**PROVIDED PASSAGE**.
Archive for March 9th, 2008

Breaking Through

I am still on Tanzanian time and thus wake up early. The weather is bad; again, no flying today.

Yesterday I was supposed to have flown to Concord and Laconia with my flying buddy Bill but the weather was too bad; three weather systems are colliding over New England. Instead I met with the other three co-owners of my plane and we discussed upcoming repair needs and how we are going to pay for them.

Late in the afternoon I picked up my nephew Pieter with his friend Huib, both medical students in Leuven (Belgium), who had bussed in from New York for Spring Break. In a pouring rain we drove straight to the Shriner’s Hall in Wilmington to watch a Roller Derby. In my 26 years in the USA I had not seen such an event in real life. It is very American and seemed like the appropriate way to celebrate International Women’s Day. After all, the sport is about assertive women racing on wheels to break through logjams and get ahead. I loved the way all the women, as well as the referees, some of which were male and one a canine, used the concept of a uniform loosely: there was lots of room for individual expression and creativity around the theme of sexy shorts and net stockings. What better way to way to celebrate women’s liberation and empowerment!

Sita and Jim’s friend Fred is dating one of the stars (‘Maura Buse’) from the Boston Massacre,derbiequeen1.jpg the team that won from Maine’s Port Authority team and the more fearsome Bronx Gridlocks (dressed in cute yellow and black/white checkered outfits). Pieter and Huib got their picture taken with another one of the stars (‘Clare D. Way’) after the prizes were awarded.

I had always assumed that Roller Derbies were somewhat gothic and dark, with people full of tattoos, wearing leather, spikes and black or fluorescent hair. The name of the Boston team suggested so much. How wrong I was. It was a joyful, noisy and irreverent family event. The sport itself suggested strong women hitting each other off the track, brute force with a sexy feminine veneer (‘this is a contact sport’). Again I was wrong, although there was a lot of jostling, pushing and shoving and some bad falls, all followed by the most amazing recoveries. Axel and I shuddered at the sight of some of those falls.

**INSTRUCTIONS**.
• a. List every Roller Derby team named in the Roller Derby blog post.
• b. Render this sentence from the Roller Derby blog post in Spanish: "In my 26 years in the USA I had not seen such an event in real life."
• c. Resume the Roller Derby blog post after its last sentence, writing the next paragraph.
The records are separate material, unrelated to the Roller Derby blog post.

**AVAILABLE DATA**.
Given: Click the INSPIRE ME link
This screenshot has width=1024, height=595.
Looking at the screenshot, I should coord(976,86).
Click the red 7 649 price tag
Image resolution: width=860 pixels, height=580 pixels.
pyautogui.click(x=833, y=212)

**ANSWERS PROVIDED**.
• a.
Boston Massacre
Port Authority (Maine)
Bronx Gridlocks

• b. En mis 26 años en los Estados Unidos no había visto un evento así en la vida real.

• c.
The sport requires finesse, good balance, strategy and endurance. It was fascinating and exciting. We watched three ‘bouts’ of half an hour each. The Boston team won each hands down. Basically there are two teams of five women who circle around on old fashioned four-wheel roller skates, at high speed on a concrete floor in a rink marked by pink fluorescent tape. Two of them are ‘jammers,’ one from each team. Their helmets are marked with a star. They have to brake through a wall of four fast skating opponents, in which they are helped by four of their own team members. There are as many referees as there are skaters because there is an elaborate set of rules and everything moves very fast. The referees communicate with hand signals to the public and to a whole battalion of people, most sitting on the side of the rink in front of laptops and a gigantic scoring board, and some inside the rink writing check marks after people’s names with blue markers on a small white board that sits on an easel. There are also people with clipboards, some sort of way station between rink and laptops, maybe. One of them, to my great surprise, was a colleague from MSH who left in the great clean up back in May (Alex).